---------- INFORMATION PROVIDED ----------

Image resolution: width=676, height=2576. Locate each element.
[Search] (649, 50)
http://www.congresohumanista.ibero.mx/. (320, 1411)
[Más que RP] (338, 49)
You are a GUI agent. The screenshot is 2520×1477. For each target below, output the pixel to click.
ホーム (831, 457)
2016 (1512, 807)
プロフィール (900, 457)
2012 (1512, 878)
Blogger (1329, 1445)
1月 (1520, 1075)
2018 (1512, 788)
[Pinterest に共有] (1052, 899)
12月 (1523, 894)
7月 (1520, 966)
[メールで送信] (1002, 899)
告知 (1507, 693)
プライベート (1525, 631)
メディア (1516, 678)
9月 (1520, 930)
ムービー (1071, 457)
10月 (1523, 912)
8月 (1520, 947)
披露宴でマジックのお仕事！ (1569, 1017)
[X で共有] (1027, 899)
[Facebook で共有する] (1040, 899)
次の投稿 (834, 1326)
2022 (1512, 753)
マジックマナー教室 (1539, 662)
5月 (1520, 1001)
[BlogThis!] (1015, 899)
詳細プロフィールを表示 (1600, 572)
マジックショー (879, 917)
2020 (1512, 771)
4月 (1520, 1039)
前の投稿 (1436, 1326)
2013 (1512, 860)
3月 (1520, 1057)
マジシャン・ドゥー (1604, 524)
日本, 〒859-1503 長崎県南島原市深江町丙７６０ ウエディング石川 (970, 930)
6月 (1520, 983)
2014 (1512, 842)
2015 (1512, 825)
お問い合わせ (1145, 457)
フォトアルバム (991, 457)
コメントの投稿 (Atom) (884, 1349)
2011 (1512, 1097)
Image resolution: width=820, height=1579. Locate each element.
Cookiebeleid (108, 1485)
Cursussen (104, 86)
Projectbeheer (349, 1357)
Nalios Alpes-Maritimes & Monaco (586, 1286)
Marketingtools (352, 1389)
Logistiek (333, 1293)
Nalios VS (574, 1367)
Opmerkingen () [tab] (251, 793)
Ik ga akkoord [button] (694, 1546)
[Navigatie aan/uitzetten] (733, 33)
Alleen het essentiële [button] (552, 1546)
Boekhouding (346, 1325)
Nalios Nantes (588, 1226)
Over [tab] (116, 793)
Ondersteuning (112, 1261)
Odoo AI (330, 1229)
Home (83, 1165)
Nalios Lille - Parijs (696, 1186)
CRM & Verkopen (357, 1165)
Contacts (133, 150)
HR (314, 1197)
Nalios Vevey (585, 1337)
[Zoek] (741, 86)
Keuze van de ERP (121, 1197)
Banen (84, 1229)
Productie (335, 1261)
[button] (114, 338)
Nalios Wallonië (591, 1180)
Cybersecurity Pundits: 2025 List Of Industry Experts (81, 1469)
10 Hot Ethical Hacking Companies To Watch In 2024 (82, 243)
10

----------

EXERCISE PROMPT:
Once you have read the records above, please copy them out exactly.

ANSWER SECTION:
Image resolution: width=676, height=2576. Locate each element.
[Search] (649, 50)
http://www.congresohumanista.ibero.mx/. (320, 1411)
[Más que RP] (338, 49)
You are a GUI agent. The screenshot is 2520×1477. For each target below, output the pixel to click.
ホーム (831, 457)
2016 (1512, 807)
プロフィール (900, 457)
2012 (1512, 878)
Blogger (1329, 1445)
1月 (1520, 1075)
2018 (1512, 788)
[Pinterest に共有] (1052, 899)
12月 (1523, 894)
7月 (1520, 966)
[メールで送信] (1002, 899)
告知 (1507, 693)
プライベート (1525, 631)
メディア (1516, 678)
9月 (1520, 930)
ムービー (1071, 457)
10月 (1523, 912)
8月 (1520, 947)
披露宴でマジックのお仕事！ (1569, 1017)
[X で共有] (1027, 899)
[Facebook で共有する] (1040, 899)
次の投稿 (834, 1326)
2022 (1512, 753)
マジックマナー教室 (1539, 662)
5月 (1520, 1001)
[BlogThis!] (1015, 899)
詳細プロフィールを表示 (1600, 572)
マジックショー (879, 917)
2020 (1512, 771)
4月 (1520, 1039)
前の投稿 (1436, 1326)
2013 (1512, 860)
3月 (1520, 1057)
マジシャン・ドゥー (1604, 524)
日本, 〒859-1503 長崎県南島原市深江町丙７６０ ウエディング石川 (970, 930)
6月 (1520, 983)
2014 (1512, 842)
2015 (1512, 825)
お問い合わせ (1145, 457)
フォトアルバム (991, 457)
コメントの投稿 (Atom) (884, 1349)
2011 (1512, 1097)
Image resolution: width=820, height=1579. Locate each element.
Cookiebeleid (108, 1485)
Cursussen (104, 86)
Projectbeheer (349, 1357)
Nalios Alpes-Maritimes & Monaco (586, 1286)
Marketingtools (352, 1389)
Logistiek (333, 1293)
Nalios VS (574, 1367)
Opmerkingen () [tab] (251, 793)
Ik ga akkoord [button] (694, 1546)
[Navigatie aan/uitzetten] (733, 33)
Alleen het essentiële [button] (552, 1546)
Boekhouding (346, 1325)
Nalios Nantes (588, 1226)
Over [tab] (116, 793)
Ondersteuning (112, 1261)
Odoo AI (330, 1229)
Home (83, 1165)
Nalios Lille - Parijs (696, 1186)
CRM & Verkopen (357, 1165)
Contacts (133, 150)
HR (314, 1197)
Nalios Vevey (585, 1337)
[Zoek] (741, 86)
Keuze van de ERP (121, 1197)
Banen (84, 1229)
Productie (335, 1261)
[button] (114, 338)
Nalios Wallonië (591, 1180)
Cybersecurity Pundits: 2025 List Of Industry Experts (81, 1469)
10 Hot Ethical Hacking Companies To Watch In 2024 (82, 243)
10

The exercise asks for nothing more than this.